• _The problem_: Reproduce every one of the records below, changing each occurrence of "checkbox" to "check box" and leaving all other text intact.

• _Data to use_:
--

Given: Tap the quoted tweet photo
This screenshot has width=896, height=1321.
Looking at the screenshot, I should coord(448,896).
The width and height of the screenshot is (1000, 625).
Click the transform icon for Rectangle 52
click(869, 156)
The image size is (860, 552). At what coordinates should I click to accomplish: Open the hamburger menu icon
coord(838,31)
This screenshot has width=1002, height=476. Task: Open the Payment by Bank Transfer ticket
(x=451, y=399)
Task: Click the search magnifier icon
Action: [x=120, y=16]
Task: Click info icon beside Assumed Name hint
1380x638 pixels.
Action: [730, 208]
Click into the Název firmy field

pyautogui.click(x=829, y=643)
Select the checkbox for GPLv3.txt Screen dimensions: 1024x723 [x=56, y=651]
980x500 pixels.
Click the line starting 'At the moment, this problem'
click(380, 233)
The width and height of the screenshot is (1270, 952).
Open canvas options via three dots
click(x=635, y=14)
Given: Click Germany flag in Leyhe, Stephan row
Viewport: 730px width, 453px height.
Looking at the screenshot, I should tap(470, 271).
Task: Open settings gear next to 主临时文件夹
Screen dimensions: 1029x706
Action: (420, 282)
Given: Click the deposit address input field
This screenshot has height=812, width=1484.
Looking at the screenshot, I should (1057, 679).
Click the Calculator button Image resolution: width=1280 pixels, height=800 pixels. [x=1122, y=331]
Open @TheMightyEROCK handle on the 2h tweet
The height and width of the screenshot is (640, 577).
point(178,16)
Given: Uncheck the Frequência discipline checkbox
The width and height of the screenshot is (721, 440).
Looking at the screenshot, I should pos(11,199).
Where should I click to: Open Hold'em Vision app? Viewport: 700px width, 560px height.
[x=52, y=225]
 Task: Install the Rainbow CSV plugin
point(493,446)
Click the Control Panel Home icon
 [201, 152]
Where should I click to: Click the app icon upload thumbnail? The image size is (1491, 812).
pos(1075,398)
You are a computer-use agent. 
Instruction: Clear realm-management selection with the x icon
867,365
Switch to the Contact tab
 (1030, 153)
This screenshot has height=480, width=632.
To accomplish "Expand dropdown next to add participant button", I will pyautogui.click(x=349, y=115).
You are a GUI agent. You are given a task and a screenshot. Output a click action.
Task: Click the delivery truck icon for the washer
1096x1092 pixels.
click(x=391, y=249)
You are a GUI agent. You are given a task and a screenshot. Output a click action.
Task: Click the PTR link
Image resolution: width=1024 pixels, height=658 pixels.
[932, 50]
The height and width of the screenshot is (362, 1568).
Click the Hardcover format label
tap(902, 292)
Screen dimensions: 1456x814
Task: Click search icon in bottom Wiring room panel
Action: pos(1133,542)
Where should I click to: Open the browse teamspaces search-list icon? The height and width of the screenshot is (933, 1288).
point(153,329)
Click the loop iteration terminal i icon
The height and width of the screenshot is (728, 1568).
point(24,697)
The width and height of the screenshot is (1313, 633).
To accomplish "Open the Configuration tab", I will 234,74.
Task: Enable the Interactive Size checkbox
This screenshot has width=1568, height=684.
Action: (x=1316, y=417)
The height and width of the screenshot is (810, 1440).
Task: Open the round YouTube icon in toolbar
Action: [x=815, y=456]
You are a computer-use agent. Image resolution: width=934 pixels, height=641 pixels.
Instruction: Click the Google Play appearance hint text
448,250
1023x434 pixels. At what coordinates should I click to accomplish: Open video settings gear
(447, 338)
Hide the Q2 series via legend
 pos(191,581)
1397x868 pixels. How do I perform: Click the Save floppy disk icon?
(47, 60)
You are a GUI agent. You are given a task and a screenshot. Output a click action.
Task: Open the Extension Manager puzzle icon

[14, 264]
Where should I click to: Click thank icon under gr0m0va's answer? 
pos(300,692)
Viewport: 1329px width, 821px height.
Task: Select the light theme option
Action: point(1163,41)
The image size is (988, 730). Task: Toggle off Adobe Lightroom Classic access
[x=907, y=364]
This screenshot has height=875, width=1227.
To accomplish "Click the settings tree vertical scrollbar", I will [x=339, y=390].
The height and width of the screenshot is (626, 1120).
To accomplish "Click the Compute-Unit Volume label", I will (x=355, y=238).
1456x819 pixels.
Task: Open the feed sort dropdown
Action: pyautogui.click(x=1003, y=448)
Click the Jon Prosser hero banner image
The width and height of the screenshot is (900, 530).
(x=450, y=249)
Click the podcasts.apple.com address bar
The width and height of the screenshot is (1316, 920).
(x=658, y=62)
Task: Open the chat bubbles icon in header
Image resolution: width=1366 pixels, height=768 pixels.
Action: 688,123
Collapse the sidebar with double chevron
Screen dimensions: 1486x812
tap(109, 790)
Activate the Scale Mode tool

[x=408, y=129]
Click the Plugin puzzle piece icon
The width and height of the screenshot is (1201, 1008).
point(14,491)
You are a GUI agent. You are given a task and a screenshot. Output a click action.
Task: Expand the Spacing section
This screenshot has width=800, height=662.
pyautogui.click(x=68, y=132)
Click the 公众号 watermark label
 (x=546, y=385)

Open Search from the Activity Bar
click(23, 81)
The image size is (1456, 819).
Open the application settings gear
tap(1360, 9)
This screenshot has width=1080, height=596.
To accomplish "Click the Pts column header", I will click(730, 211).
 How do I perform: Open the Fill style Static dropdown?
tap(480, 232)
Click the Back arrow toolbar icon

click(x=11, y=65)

--

• _Result of the task_:
Given: Tap the quoted tweet photo
This screenshot has width=896, height=1321.
Looking at the screenshot, I should coord(448,896).
The width and height of the screenshot is (1000, 625).
Click the transform icon for Rectangle 52
click(869, 156)
The image size is (860, 552). At what coordinates should I click to accomplish: Open the hamburger menu icon
coord(838,31)
This screenshot has width=1002, height=476. Task: Open the Payment by Bank Transfer ticket
(x=451, y=399)
Task: Click the search magnifier icon
Action: [x=120, y=16]
Task: Click info icon beside Assumed Name hint
1380x638 pixels.
Action: [730, 208]
Click into the Název firmy field

pyautogui.click(x=829, y=643)
Select the check box for GPLv3.txt Screen dimensions: 1024x723 [x=56, y=651]
980x500 pixels.
Click the line starting 'At the moment, this problem'
click(380, 233)
The width and height of the screenshot is (1270, 952).
Open canvas options via three dots
click(x=635, y=14)
Given: Click Germany flag in Leyhe, Stephan row
Viewport: 730px width, 453px height.
Looking at the screenshot, I should tap(470, 271).
Task: Open settings gear next to 主临时文件夹
Screen dimensions: 1029x706
Action: (420, 282)
Given: Click the deposit address input field
This screenshot has height=812, width=1484.
Looking at the screenshot, I should (1057, 679).
Click the Calculator button Image resolution: width=1280 pixels, height=800 pixels. [x=1122, y=331]
Open @TheMightyEROCK handle on the 2h tweet
The height and width of the screenshot is (640, 577).
point(178,16)
Given: Uncheck the Frequência discipline check box
The width and height of the screenshot is (721, 440).
Looking at the screenshot, I should pos(11,199).
Where should I click to: Open Hold'em Vision app? Viewport: 700px width, 560px height.
[x=52, y=225]
 Task: Install the Rainbow CSV plugin
point(493,446)
Click the Control Panel Home icon
 [201, 152]
Where should I click to: Click the app icon upload thumbnail? The image size is (1491, 812).
pos(1075,398)
You are a computer-use agent. 
Instruction: Clear realm-management selection with the x icon
867,365
Switch to the Contact tab
 (1030, 153)
This screenshot has height=480, width=632.
To accomplish "Expand dropdown next to add participant button", I will pyautogui.click(x=349, y=115).
You are a GUI agent. You are given a task and a screenshot. Output a click action.
Task: Click the delivery truck icon for the washer
1096x1092 pixels.
click(x=391, y=249)
You are a GUI agent. You are given a task and a screenshot. Output a click action.
Task: Click the PTR link
Image resolution: width=1024 pixels, height=658 pixels.
[932, 50]
The height and width of the screenshot is (362, 1568).
Click the Hardcover format label
tap(902, 292)
Screen dimensions: 1456x814
Task: Click search icon in bottom Wiring room panel
Action: pos(1133,542)
Where should I click to: Open the browse teamspaces search-list icon? The height and width of the screenshot is (933, 1288).
point(153,329)
Click the loop iteration terminal i icon
The height and width of the screenshot is (728, 1568).
point(24,697)
The width and height of the screenshot is (1313, 633).
To accomplish "Open the Configuration tab", I will 234,74.
Task: Enable the Interactive Size check box
This screenshot has width=1568, height=684.
Action: (x=1316, y=417)
The height and width of the screenshot is (810, 1440).
Task: Open the round YouTube icon in toolbar
Action: [x=815, y=456]
You are a computer-use agent. Image resolution: width=934 pixels, height=641 pixels.
Instruction: Click the Google Play appearance hint text
448,250
1023x434 pixels. At what coordinates should I click to accomplish: Open video settings gear
(447, 338)
Hide the Q2 series via legend
 pos(191,581)
1397x868 pixels. How do I perform: Click the Save floppy disk icon?
(47, 60)
You are a GUI agent. You are given a task and a screenshot. Output a click action.
Task: Open the Extension Manager puzzle icon

[14, 264]
Where should I click to: Click thank icon under gr0m0va's answer? 
pos(300,692)
Viewport: 1329px width, 821px height.
Task: Select the light theme option
Action: point(1163,41)
The image size is (988, 730). Task: Toggle off Adobe Lightroom Classic access
[x=907, y=364]
This screenshot has height=875, width=1227.
To accomplish "Click the settings tree vertical scrollbar", I will [x=339, y=390].
The height and width of the screenshot is (626, 1120).
To accomplish "Click the Compute-Unit Volume label", I will (x=355, y=238).
1456x819 pixels.
Task: Open the feed sort dropdown
Action: pyautogui.click(x=1003, y=448)
Click the Jon Prosser hero banner image
The width and height of the screenshot is (900, 530).
(x=450, y=249)
Click the podcasts.apple.com address bar
The width and height of the screenshot is (1316, 920).
(x=658, y=62)
Task: Open the chat bubbles icon in header
Image resolution: width=1366 pixels, height=768 pixels.
Action: 688,123
Collapse the sidebar with double chevron
Screen dimensions: 1486x812
tap(109, 790)
Activate the Scale Mode tool

[x=408, y=129]
Click the Plugin puzzle piece icon
The width and height of the screenshot is (1201, 1008).
point(14,491)
You are a GUI agent. You are given a task and a screenshot. Output a click action.
Task: Expand the Spacing section
This screenshot has width=800, height=662.
pyautogui.click(x=68, y=132)
Click the 公众号 watermark label
 (x=546, y=385)

Open Search from the Activity Bar
click(23, 81)
The image size is (1456, 819).
Open the application settings gear
tap(1360, 9)
This screenshot has width=1080, height=596.
To accomplish "Click the Pts column header", I will click(730, 211).
 How do I perform: Open the Fill style Static dropdown?
tap(480, 232)
Click the Back arrow toolbar icon

click(x=11, y=65)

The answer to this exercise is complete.